SELECTED PASSAGE:
------------------------------------------------------------

So: giving wide, wide berth to The Pool Area.

But first, we stopped in Bakersfield to try to find some vegetables. We travel with wine, cheeses, bread, crackers, and an assortment of almonds (some of which we bought fresh from a store next door to the winery where we stopped for a wonderful hour yesterday, somewhere out in the middle of nowhere. Madera, I think), so we don't have to worry about food. But every once in a while we need vegetables. So we tried to find some. I, having neglected to google groceries in Bakersfield, had no clue. We drove up and down a likely-looking street, and we stopped at a little bakery where the proprietors spoke very, very little English--no way we could have asked them, since we could barely understand the price of the baguette (it's where I come to appreciate that the majority of the people in Midland speak Spanish, or Spanglish, which I can understand enough to at least buy stuff). And as The EGE walked across the parking lot, so he could at least claim to have walked BESIDE the streets of Bakersfield, if not actually on them, we came to realize that perhaps the song had a different, secret meaning. At least as it might relate to the part of town where we found ourselves. The first woman in a tiny tight dress standing on the corner talking to the men in the truck might well have been someone from the neighborhood, on her way to the bakery for a loaf of bread of indeterminate price, wearing a cool summer-y frock and stopping to chat with friends.

And the other woman in the parking lot, wearing a tiny skirt and what appeared to be the top of a bathing thong and talking to men in a car? Well, she could have been giving directions to tourists, right? But after a while it became obvious even to us that this was less about neighborhood friendliness than it was about age-old commerce, and we decided we did not need vegetables so much after all and could wait to get ice until we got to Tehachapi.

------------------------------------------------------------

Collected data
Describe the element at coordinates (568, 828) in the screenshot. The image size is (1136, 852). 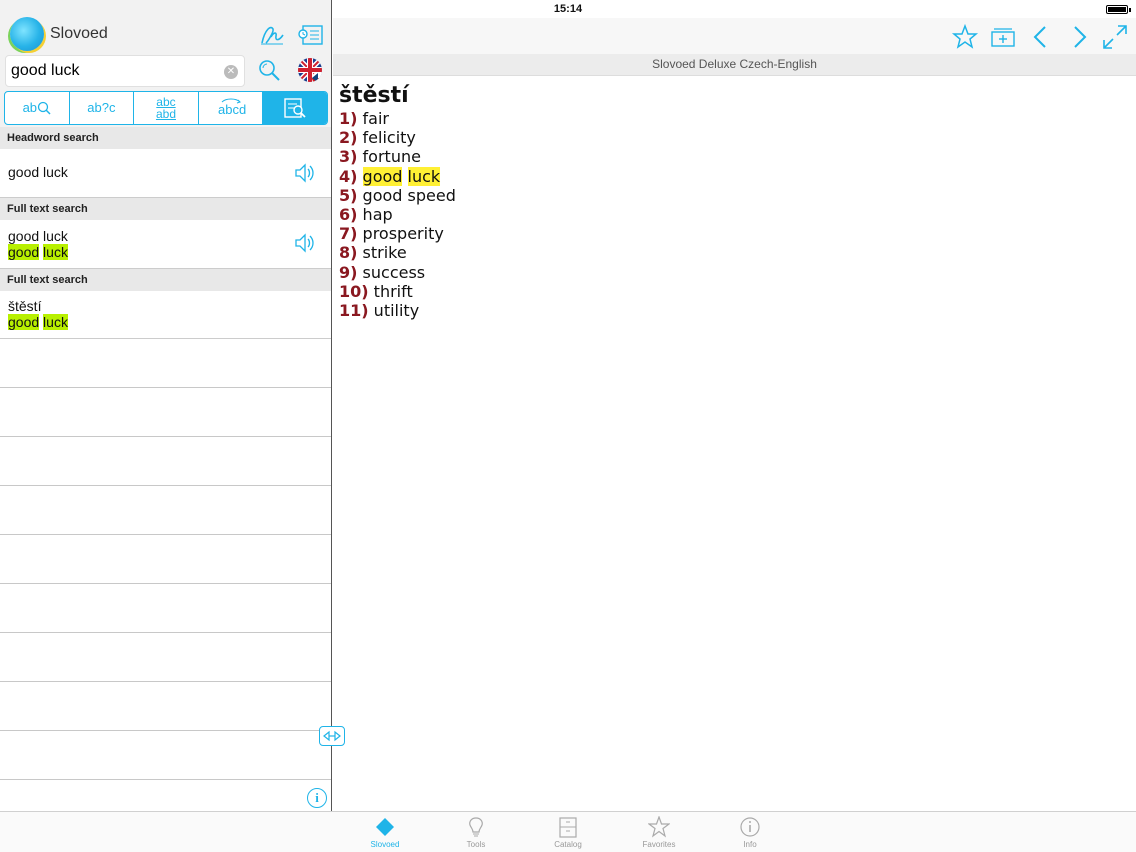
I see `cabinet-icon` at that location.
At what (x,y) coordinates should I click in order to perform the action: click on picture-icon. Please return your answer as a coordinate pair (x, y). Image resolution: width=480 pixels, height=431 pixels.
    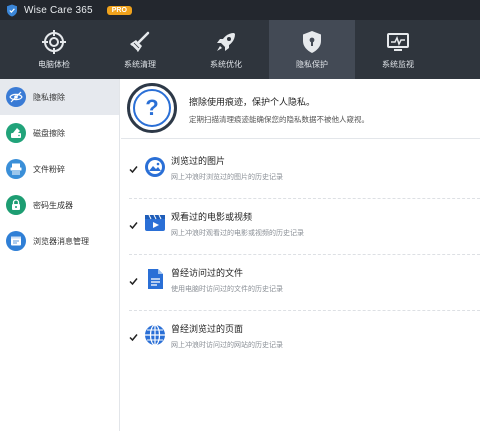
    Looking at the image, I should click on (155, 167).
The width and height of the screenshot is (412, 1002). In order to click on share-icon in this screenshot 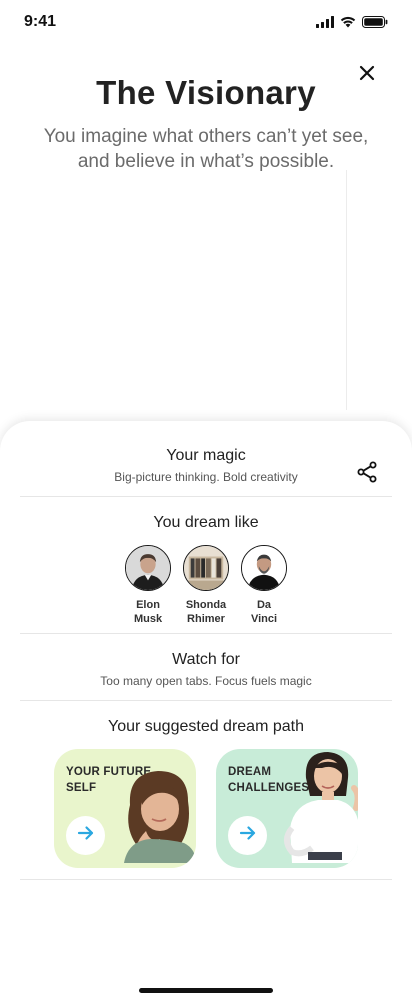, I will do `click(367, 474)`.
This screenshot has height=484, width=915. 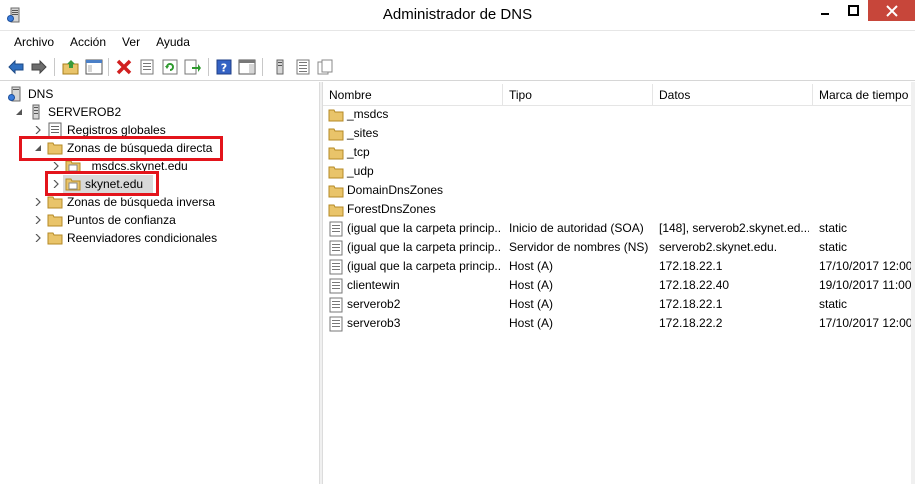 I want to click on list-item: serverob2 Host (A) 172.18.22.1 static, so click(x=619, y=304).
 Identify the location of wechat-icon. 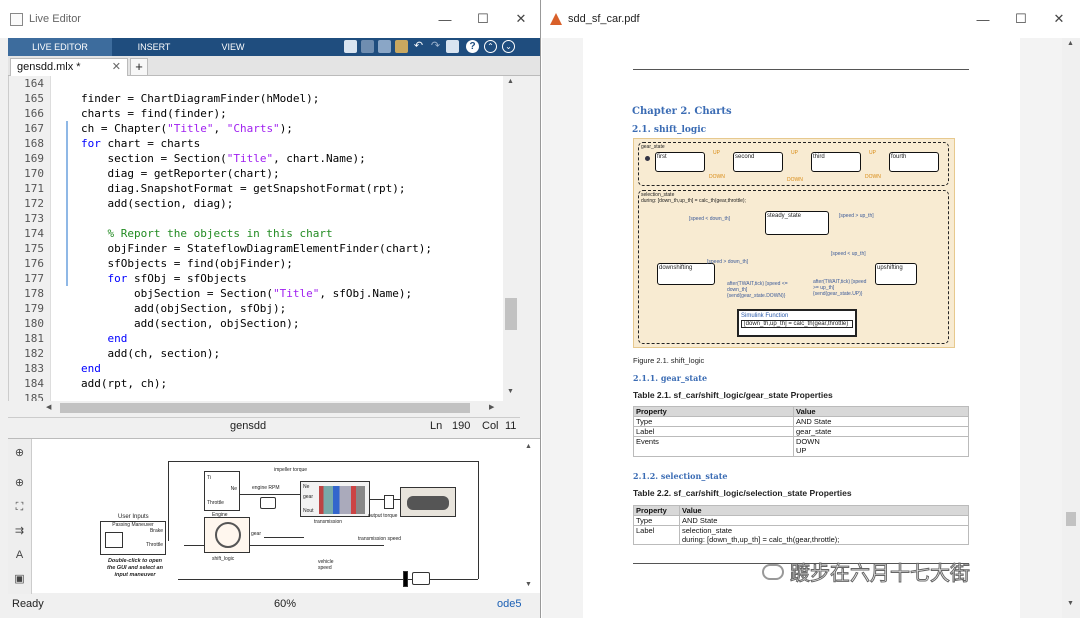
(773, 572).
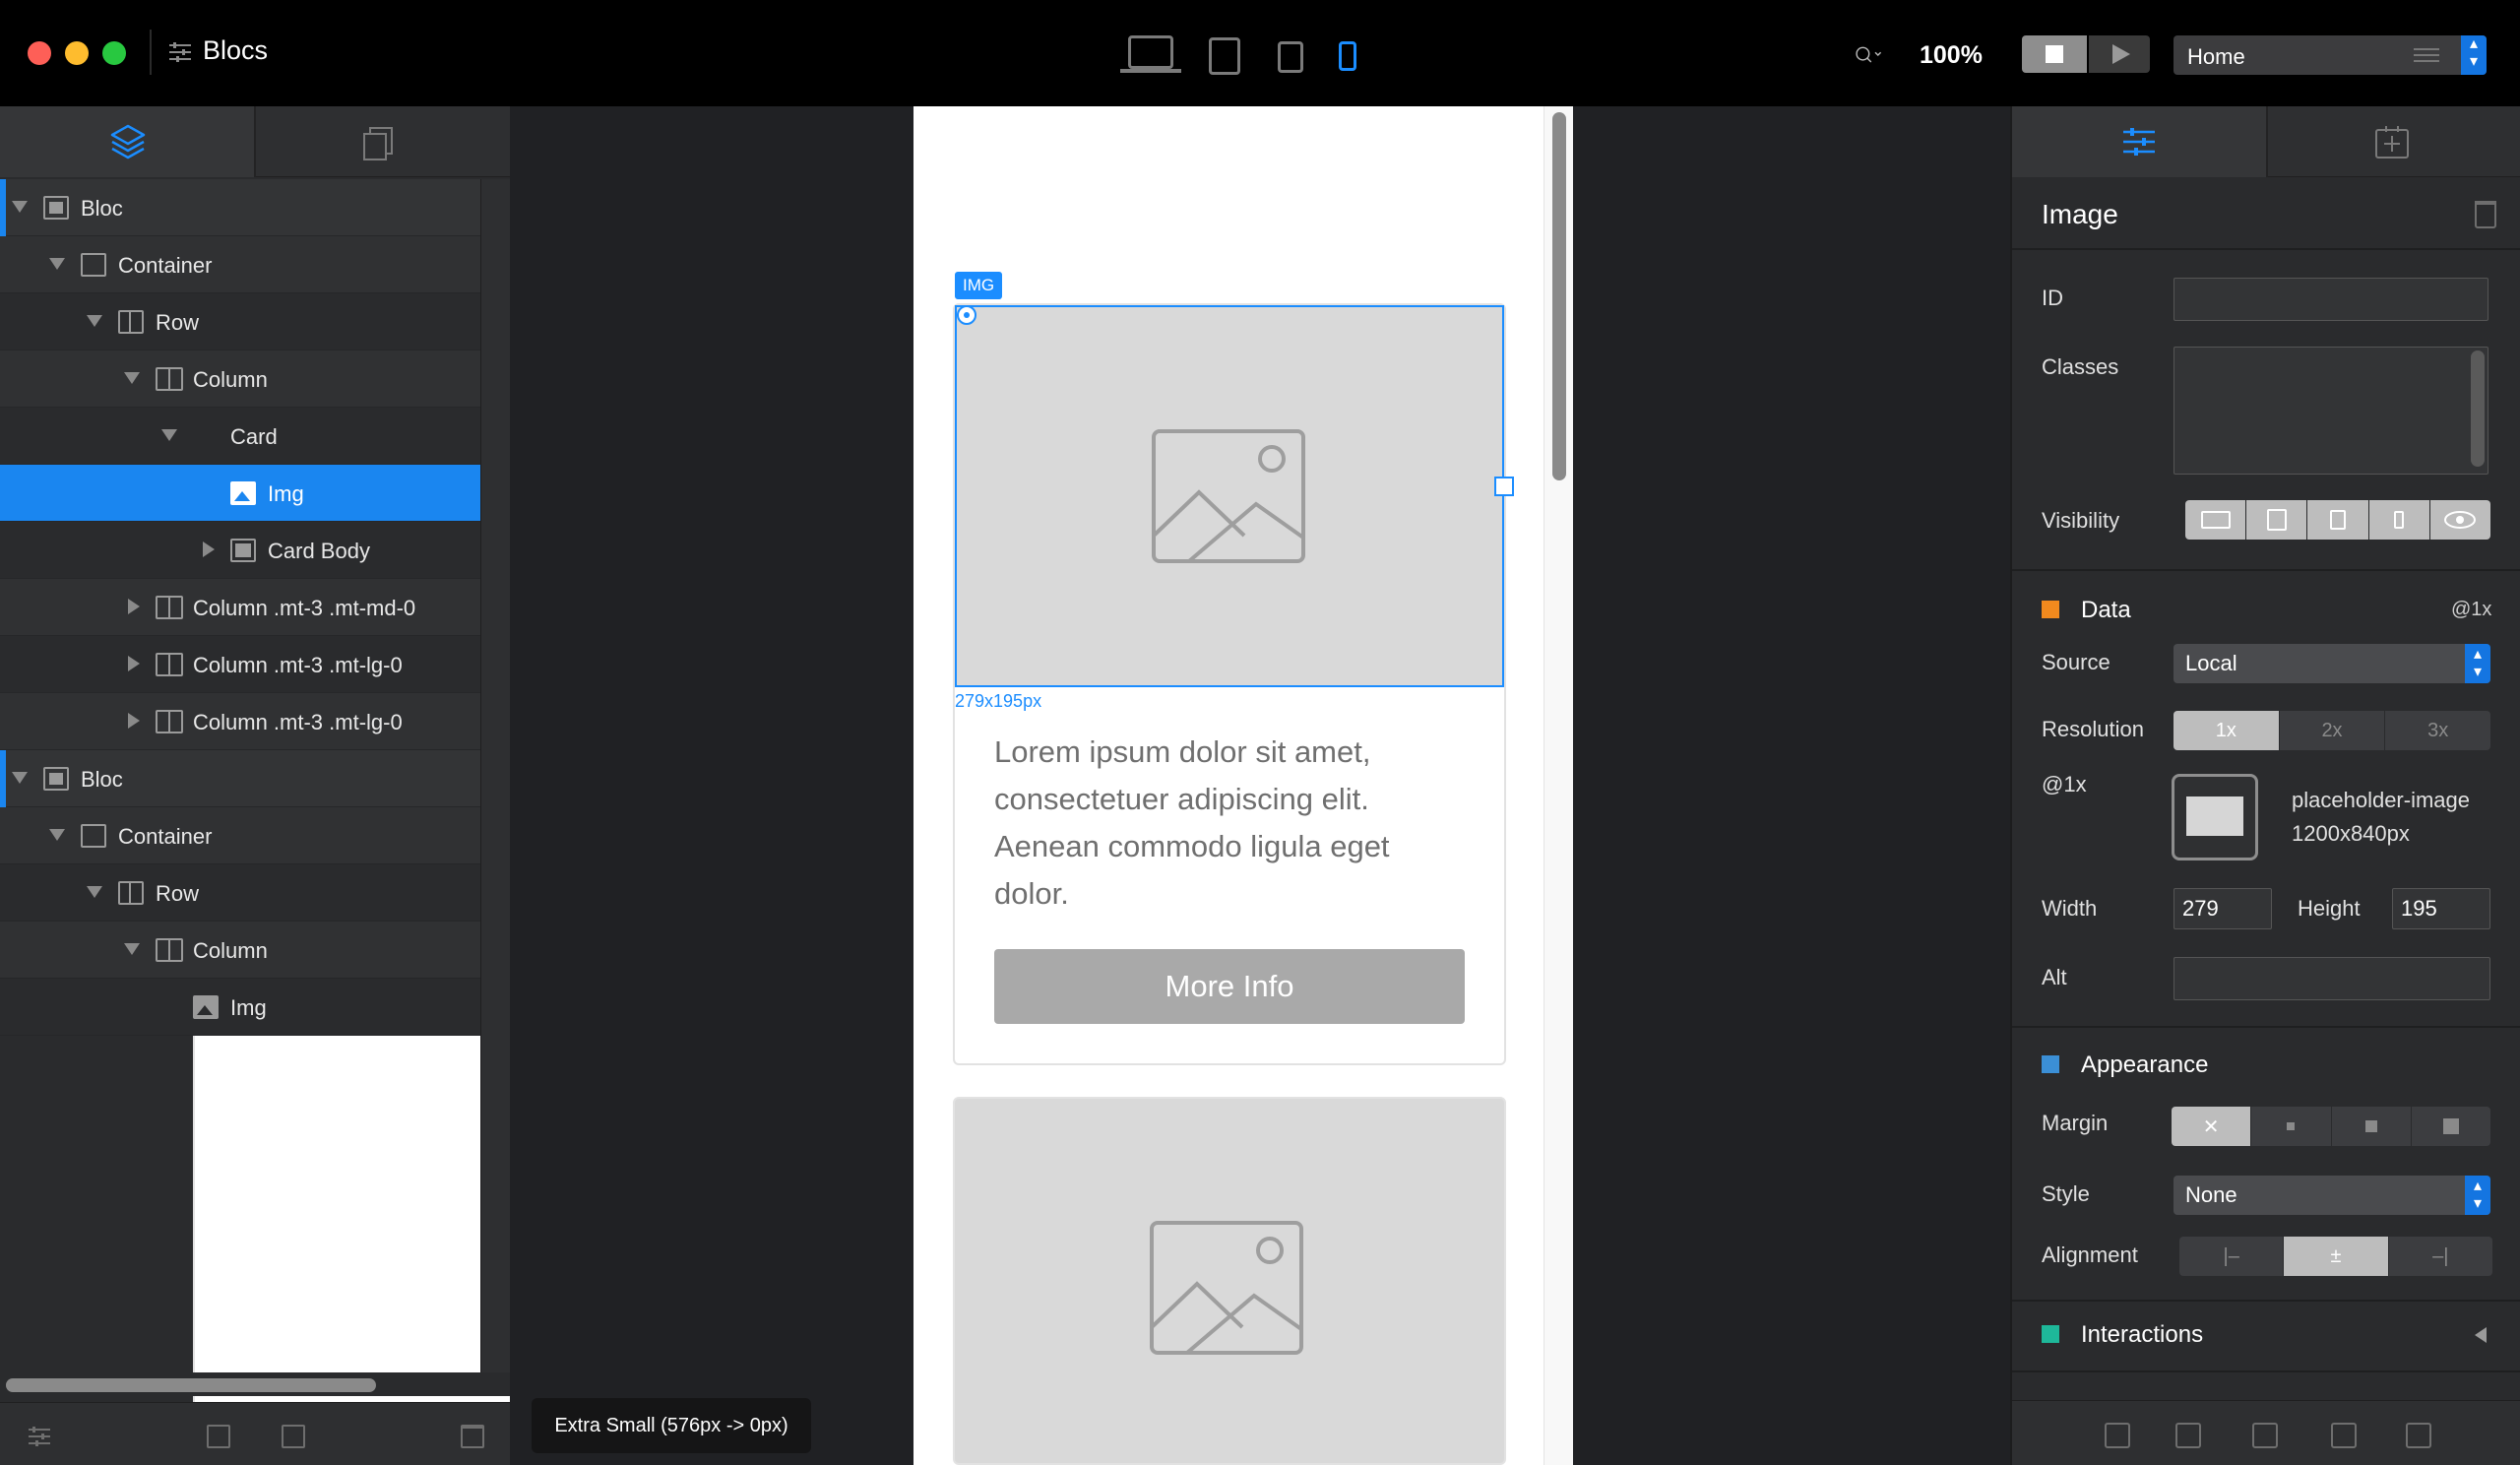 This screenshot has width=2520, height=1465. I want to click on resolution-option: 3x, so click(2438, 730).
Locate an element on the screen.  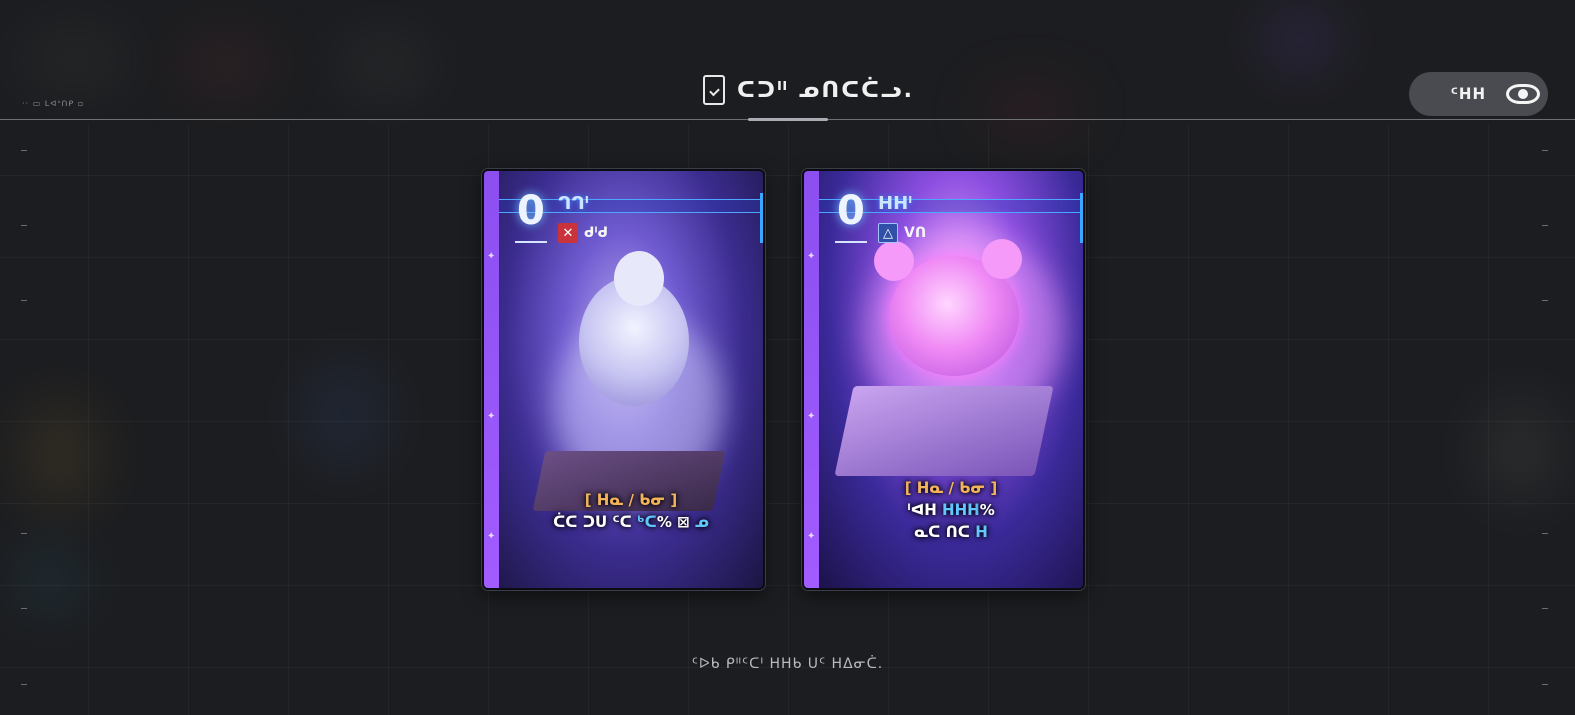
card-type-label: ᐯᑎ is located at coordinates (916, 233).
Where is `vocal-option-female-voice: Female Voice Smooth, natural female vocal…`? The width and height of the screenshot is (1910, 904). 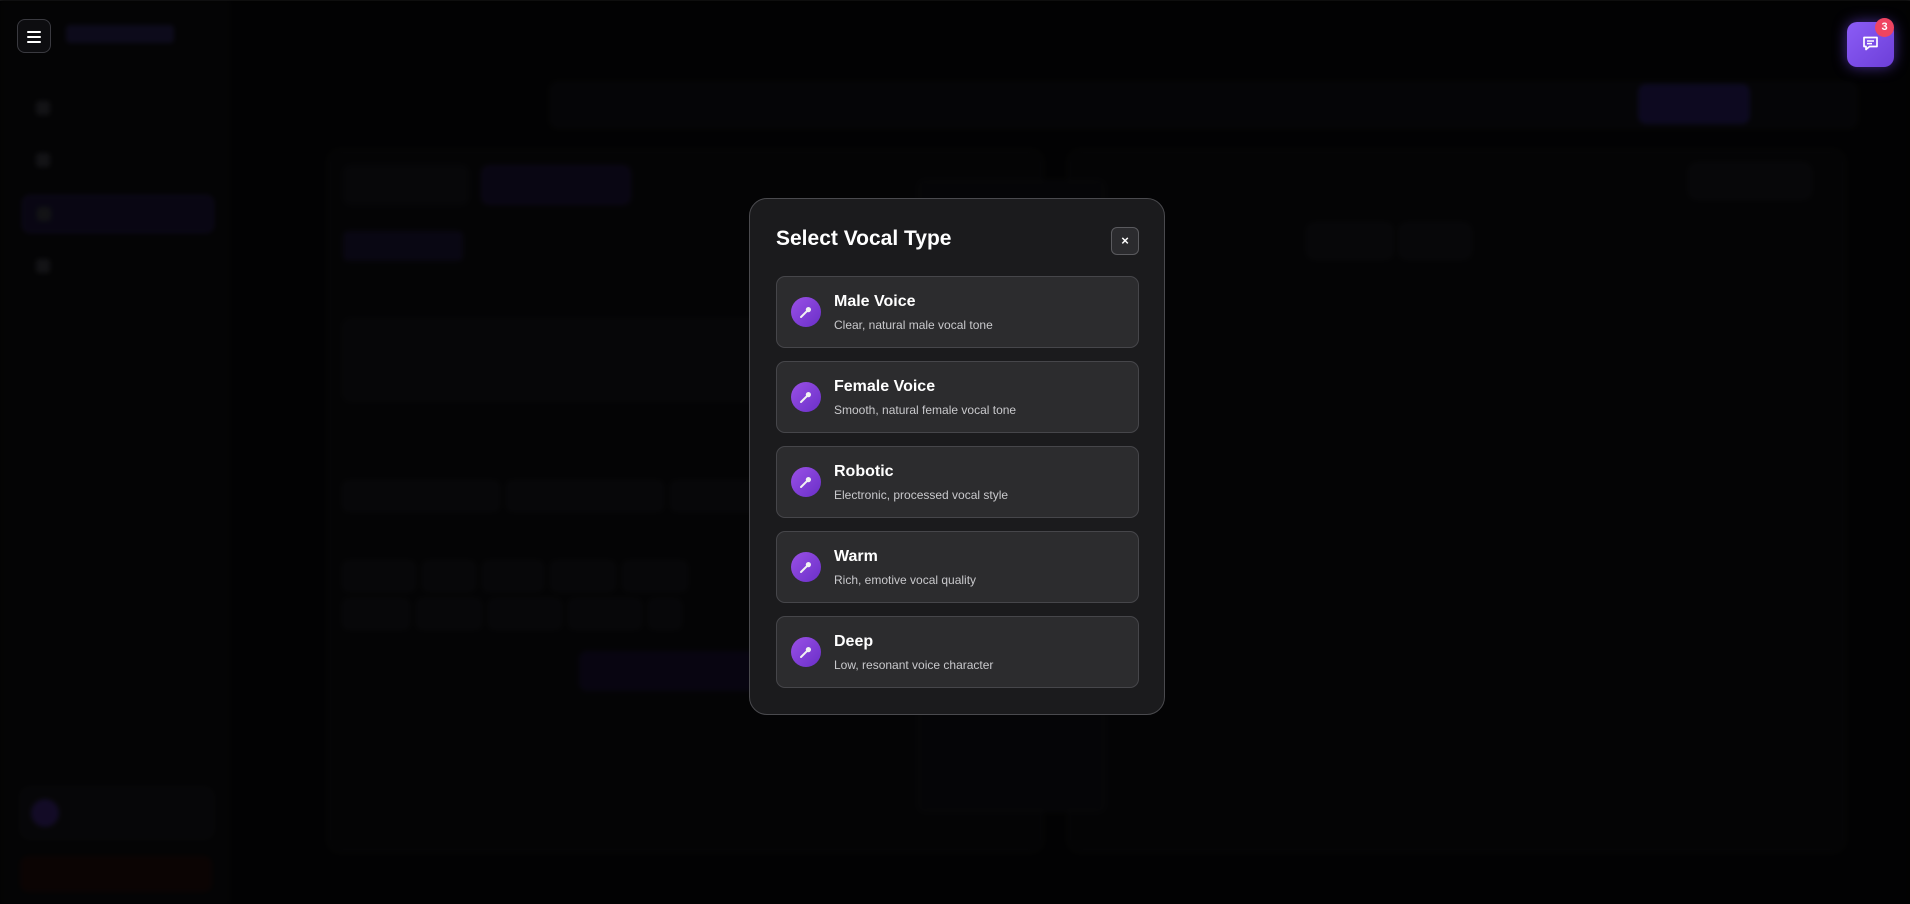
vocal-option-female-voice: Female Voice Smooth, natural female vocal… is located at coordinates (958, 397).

------------------------------------------------------------

TASK DIRECTIONS:
Write out the entire passage about the stop in Bakersfield word for word.

RESPONSE BELOW:
So: giving wide, wide berth to The Pool Area.

But first, we stopped in Bakersfield to try to find some vegetables. We travel with wine, cheeses, bread, crackers, and an assortment of almonds (some of which we bought fresh from a store next door to the winery where we stopped for a wonderful hour yesterday, somewhere out in the middle of nowhere. Madera, I think), so we don't have to worry about food. But every once in a while we need vegetables. So we tried to find some. I, having neglected to google groceries in Bakersfield, had no clue. We drove up and down a likely-looking street, and we stopped at a little bakery where the proprietors spoke very, very little English--no way we could have asked them, since we could barely understand the price of the baguette (it's where I come to appreciate that the majority of the people in Midland speak Spanish, or Spanglish, which I can understand enough to at least buy stuff). And as The EGE walked across the parking lot, so he could at least claim to have walked BESIDE the streets of Bakersfield, if not actually on them, we came to realize that perhaps the song had a different, secret meaning. At least as it might relate to the part of town where we found ourselves. The first woman in a tiny tight dress standing on the corner talking to the men in the truck might well have been someone from the neighborhood, on her way to the bakery for a loaf of bread of indeterminate price, wearing a cool summer-y frock and stopping to chat with friends.

And the other woman in the parking lot, wearing a tiny skirt and what appeared to be the top of a bathing thong and talking to men in a car? Well, she could have been giving directions to tourists, right? But after a while it became obvious even to us that this was less about neighborhood friendliness than it was about age-old commerce, and we decided we did not need vegetables so much after all and could wait to get ice until we got to Tehachapi.